TASK DETAILS | Report each line from the records where the string "screenshot" turns up.
============
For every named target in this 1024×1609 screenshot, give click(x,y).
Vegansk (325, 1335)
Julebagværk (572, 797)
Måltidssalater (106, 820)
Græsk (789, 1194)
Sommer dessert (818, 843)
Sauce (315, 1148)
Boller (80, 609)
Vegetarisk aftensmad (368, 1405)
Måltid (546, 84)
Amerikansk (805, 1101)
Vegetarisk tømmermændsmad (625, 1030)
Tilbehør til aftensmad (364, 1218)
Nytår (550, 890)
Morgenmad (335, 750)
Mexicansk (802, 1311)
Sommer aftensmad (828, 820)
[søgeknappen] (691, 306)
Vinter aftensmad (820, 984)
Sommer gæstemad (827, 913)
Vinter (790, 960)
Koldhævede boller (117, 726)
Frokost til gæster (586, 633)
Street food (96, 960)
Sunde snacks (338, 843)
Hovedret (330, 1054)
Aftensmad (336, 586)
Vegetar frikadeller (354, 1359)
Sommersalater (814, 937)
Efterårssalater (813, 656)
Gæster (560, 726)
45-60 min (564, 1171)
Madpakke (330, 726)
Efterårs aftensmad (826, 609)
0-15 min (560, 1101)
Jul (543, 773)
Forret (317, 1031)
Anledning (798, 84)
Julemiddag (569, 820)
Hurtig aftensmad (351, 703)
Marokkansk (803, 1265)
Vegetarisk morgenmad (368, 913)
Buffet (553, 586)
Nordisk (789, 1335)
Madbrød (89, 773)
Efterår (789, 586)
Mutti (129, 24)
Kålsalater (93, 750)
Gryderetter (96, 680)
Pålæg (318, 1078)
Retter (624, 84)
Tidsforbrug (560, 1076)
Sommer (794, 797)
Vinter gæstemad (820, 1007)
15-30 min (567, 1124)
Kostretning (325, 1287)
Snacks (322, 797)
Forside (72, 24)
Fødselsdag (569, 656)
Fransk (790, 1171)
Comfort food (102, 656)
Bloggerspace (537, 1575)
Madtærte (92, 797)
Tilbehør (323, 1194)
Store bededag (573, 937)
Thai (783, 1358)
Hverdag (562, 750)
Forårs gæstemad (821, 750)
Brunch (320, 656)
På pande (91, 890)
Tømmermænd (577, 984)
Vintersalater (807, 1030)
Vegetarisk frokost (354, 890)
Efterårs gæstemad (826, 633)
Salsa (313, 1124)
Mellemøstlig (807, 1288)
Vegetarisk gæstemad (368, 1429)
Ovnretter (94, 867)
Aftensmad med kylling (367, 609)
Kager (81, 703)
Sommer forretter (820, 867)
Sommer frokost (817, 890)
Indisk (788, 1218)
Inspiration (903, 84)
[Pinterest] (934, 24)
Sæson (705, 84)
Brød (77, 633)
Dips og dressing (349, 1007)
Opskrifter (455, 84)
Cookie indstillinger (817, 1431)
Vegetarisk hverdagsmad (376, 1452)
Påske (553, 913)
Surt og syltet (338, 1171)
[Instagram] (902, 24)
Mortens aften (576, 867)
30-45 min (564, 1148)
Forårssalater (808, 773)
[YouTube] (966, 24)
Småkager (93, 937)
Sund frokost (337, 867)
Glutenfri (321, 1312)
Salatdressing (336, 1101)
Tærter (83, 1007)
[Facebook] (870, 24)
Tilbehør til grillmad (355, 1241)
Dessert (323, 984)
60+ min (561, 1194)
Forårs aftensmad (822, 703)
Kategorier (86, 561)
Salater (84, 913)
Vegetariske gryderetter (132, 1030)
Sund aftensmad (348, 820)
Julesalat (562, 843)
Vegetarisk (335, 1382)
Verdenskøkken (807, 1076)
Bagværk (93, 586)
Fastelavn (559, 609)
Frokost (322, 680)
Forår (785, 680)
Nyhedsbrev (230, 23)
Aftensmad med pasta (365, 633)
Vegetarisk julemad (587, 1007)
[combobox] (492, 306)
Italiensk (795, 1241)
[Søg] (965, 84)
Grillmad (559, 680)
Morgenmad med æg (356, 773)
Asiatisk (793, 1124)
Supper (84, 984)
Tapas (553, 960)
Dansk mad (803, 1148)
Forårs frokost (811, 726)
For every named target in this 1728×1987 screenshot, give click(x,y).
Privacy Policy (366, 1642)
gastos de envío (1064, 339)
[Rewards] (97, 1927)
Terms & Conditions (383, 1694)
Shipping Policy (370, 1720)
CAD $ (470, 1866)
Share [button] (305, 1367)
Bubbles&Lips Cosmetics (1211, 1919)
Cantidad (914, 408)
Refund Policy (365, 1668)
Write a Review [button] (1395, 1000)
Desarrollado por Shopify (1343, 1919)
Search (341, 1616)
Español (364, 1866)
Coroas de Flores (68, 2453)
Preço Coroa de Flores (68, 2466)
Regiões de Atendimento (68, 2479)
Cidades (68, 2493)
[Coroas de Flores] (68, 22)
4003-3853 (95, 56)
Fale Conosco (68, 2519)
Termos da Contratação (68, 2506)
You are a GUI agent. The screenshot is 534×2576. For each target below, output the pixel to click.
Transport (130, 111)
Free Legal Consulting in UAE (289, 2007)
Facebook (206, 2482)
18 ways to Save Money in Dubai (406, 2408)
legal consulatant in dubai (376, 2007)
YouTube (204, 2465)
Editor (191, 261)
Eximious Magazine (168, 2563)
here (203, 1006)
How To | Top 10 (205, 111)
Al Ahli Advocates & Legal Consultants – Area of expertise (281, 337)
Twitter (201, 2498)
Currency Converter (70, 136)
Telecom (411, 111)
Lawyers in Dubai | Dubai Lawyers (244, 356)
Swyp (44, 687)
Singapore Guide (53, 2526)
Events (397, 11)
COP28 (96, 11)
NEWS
============
WRITTEN RESPONSE |
For every named target in this 1024×1609 screenshot, give click(x,y).
For every named target in this 1728×1987 screenshot, give click(x,y).
You are a GUI agent. The screenshot is 534×2576. For each target below, output the pixel to click.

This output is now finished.